Bush, Merkel Agree on Need To Press Iran

This article is from the archive of The New York Sun before the launch of its new website in 2022. The Sun has neither altered nor updated such articles but will seek to correct any errors, mis-categorizations or other problems introduced during transfer.

The New York Sun

MESEBERG, Germany — President Bush yesterday raised the possibility of a military strike to thwart Tehran’s presumed nuclear weapons ambitions, speaking aggressively even as he admitted having been unwise to have done so previously about Iraq.

Mr. Bush’s host in two days of meetings at a baroque castle, Chancellor Merkel of Germany, made clear her views on the saber-rattling — however subtle — without directly countering her guest. “I very clearly pin my hopes on diplomatic efforts,” Ms. Merkel said, reflecting the deeply held European opinion that military action against Iran is nearly unthinkable.

Ms. Merkel joined Mr. Bush in urging further sanctions against Iran if it fails to suspend its uranium enrichment program.

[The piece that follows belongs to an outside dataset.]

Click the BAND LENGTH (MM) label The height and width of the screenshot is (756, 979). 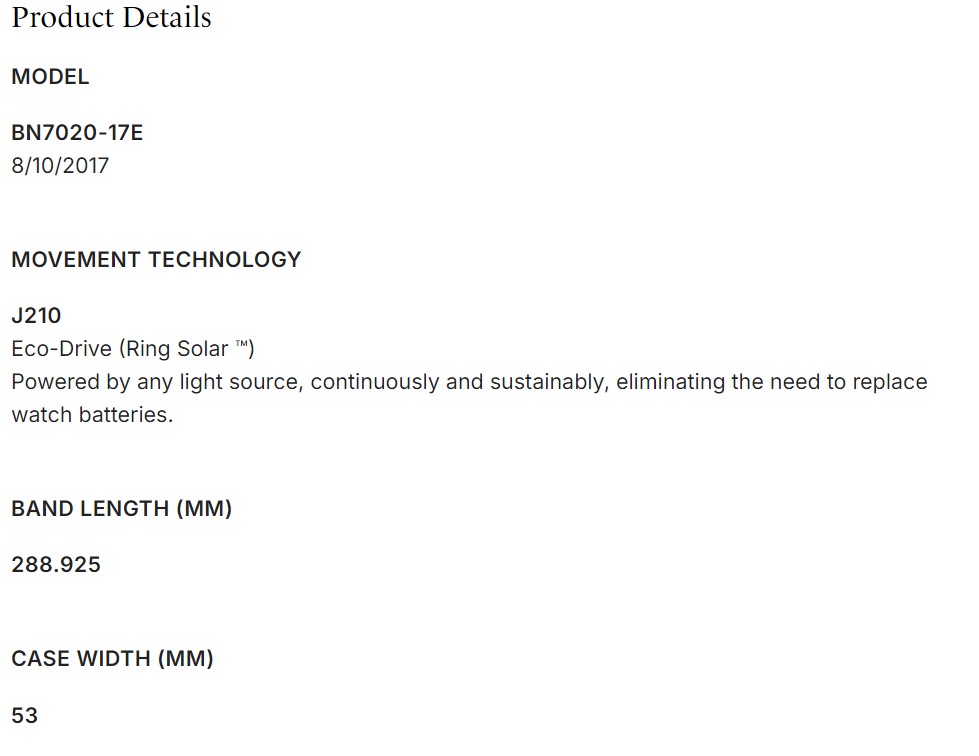[121, 509]
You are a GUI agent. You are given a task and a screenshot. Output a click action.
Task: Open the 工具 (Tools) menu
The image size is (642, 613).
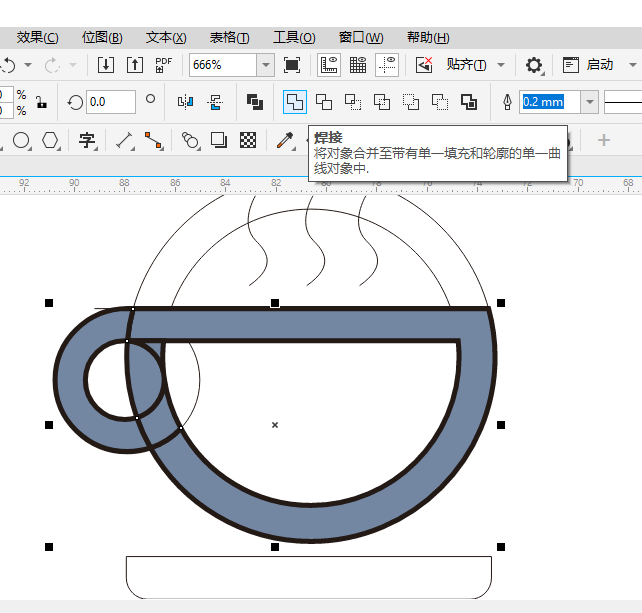pos(294,37)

Iran’s leader weighed in, too. Speaking before thousands in the central Iranian city of Shahr-e-Kord, President Ahmadinejad said Mr. Bush “won’t be able to harm even one centimeter of the sacred land of Iran” and promised continued defiance over Iran’s nuclear activities. Iran says it is enriching uranium to generate electricity, not build a bomb — a claim the West doubts is true.

“In the past two, three years, they employed all their might, resorted to propaganda … and sanctions,” Mr. Ahmadinejad said. “If the enemy thinks they can break the Iranian nation with pressure, they are wrong.”

Mr. Bush has alternated lately between slightly more conciliatory and slightly more forceful language on Iran.

Within the coded language of the American attitude toward Iran, several small changes in Mr. Bush’s rhetoric yesterday added up to a difference. Three times, he called a diplomatic solution “my first choice,” implying there are others. He said “we’ll give diplomacy a chance to work,” meaning it might not. He also offered, without even being asked a question about Iran, that “all options are on the table” — a longtime standard refrain, not heard as much lately, that neither confirms nor denies an intention to use military force.

There is no indication America actually plans any sort of military action, and experts believe it would be an extremely difficult feat tactically for many reasons. Mr. Bush’s back-and-forth talk appears designed more to both remind Iran that America is serious about keeping it from developing a nuclear bomb and to try to finally corral sometimes reluctant allies behind a common firm stand.

Mr. Bush’s chief aide on Europe, Judy Ansley, said Mr. Bush and Ms. Merkel did not discuss a military option in their meetings, only the diplomatic route.

But the German leader was strong on the need for new sanctions — through the United Nations but also possibly unilaterally by the European Union — if a package of incentives and penalties does not persuade Iran to halt its enrichment program. The European Union’s foreign policy chief, Javier Solana, is visiting Tehran soon to present the offer, an updated version of one developed five years ago by America, Germany, Britain, France, Russia, and China and ignored by Iran.

Ms. Merkel pointed to a recent report by the U.N.’s nuclear watchdog agency as proof that Iran is a problem. The group said that Iran has stonewalled its attempts to delve into allegations that several Iranian projects appear to represent different components of a nuclear weapons program. “We need to react to this … with further sanctions, if necessary,” she said.

Ms. Merkel also said European nations are newly committed to enforcing the three rounds of mild U.N. sanctions that already are on the books.

“We in the European Union will do everything to see to it that this actually happens,” she said.